Universities urged to produce better skilled graduates

Professor Mayunga Nkunya, the Executive Secretary of the University Council of East Africa

Professor Mayunga Nkunya, the Executive Secretary of the University Council of East Africa

Regional Education stakeholders who met in Kigali last week have endorsed far-reaching resolutions which, if adopted by respective countries, could change the current academic-based curriculum taught in universities to on-the-job skills.

They also resolved to establish Centers of Excellence among partner states as well as create a comprehensive Academia Public Private Partnerships database among partner states.

The forum was jointly organized by the Inter-University Council of East Africa, East African Development Bank and the East African Business Council that brings together heads of universities from Kenya, Uganda, Tanzania, Rwanda and Burundi who are meeting to deliberate with representatives of research institutions as well as those from governments and private sector.

“The curricula to be reviewed to integrate soft skills including entrepreneurial skills,” part of the resolutions reads after concerns were raised by the participants that graduates were finding it difficult getting jobs due to lack of practical knowledge of the professions they undertake to study.

“It is time universities stopped producing thinkers.

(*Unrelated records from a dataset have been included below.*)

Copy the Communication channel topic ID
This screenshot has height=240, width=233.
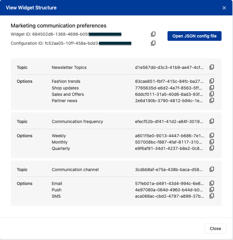coord(212,169)
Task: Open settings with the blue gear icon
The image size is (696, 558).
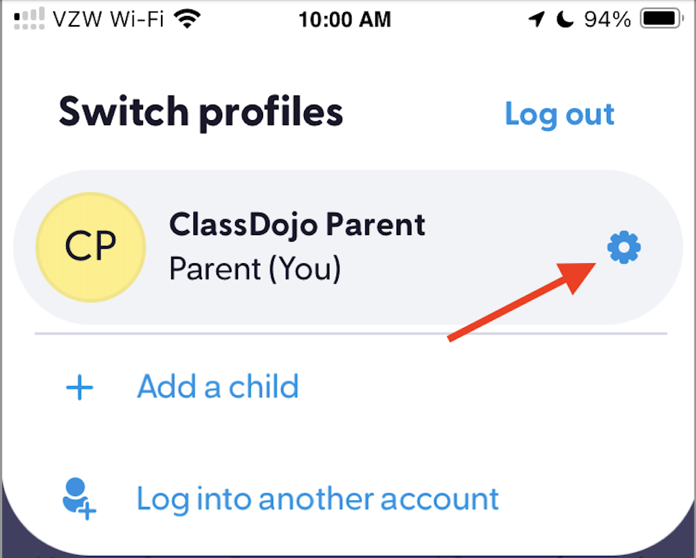Action: (623, 249)
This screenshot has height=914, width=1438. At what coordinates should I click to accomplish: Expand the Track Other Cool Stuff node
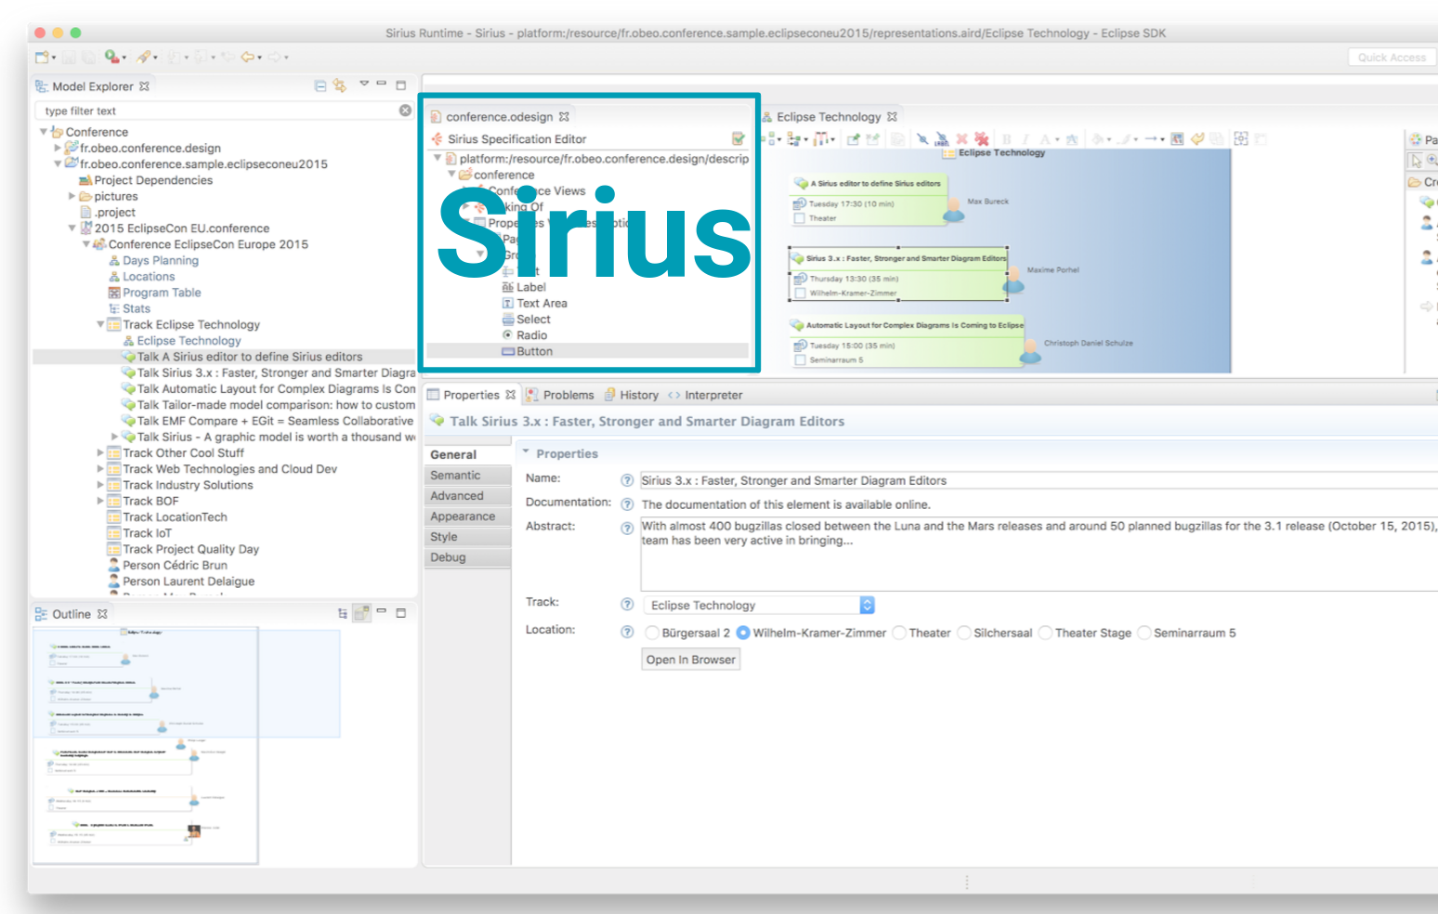100,453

We already have enough thinkers,” Professor Mayunga Nkunya, the Executive Secretary of the University Council of East Africa said. “What is required now are people who can do the work. People with enough knowledge of the job skills. They should produce people ready for the job market.”

The regional conference on education, attended by vice chancellors and other heads of universities as well as representatives of the private sector and governments, was aimed at finding ways of harnessing innovation potential to drive social economic development in East Africa.

At the end of the conference, it was resolved that research and innovation capacity building programs be developed following concerns that East Africa was lagging behind, partly because it has not enhanced its research capabilities.

“It is worth noting that we don’t have sufficient research centers in the region,” EAC Secretary General Dr Richard Sezibera told the conference, comparing the region to the developed world which has invested heavily on research and innovations.

“There’s very little we can do to catch up with the rest of the world unless we improve on these key areas.”

This and other similar concerns led the participants to resolve to develop a regional innovation system as well as “promote private sector investment in research and development for instance through tax investments and matching grants.”

The participants also agreed to utilize existing national business councils and higher education councils to promote dialogue between the Academia, Public and Private Sectors as well as fast track implementation of the East African Qualifications Framework for Higher Education.

“Our industries are becoming more and more sophisticated hence the need for sophisticated skills to suit the market,” he told reporters at the sidelines of the conference, but was quick to point out that the discussions in Kigali are not a sign of a crisis “but an opportunity to unlock lost potential.”

“We want to optimally utilize the universities to produce more than academic skills. It’s time to change to producing graduates with job skills,” East African Business Council Chairman Felix Mosha said.

The conference followed similar meetings held in Tanzania and Kenya in the past two years when players agreed that East Africa will not make tremendous achievements in years to come unless research and innovation space is not expanded.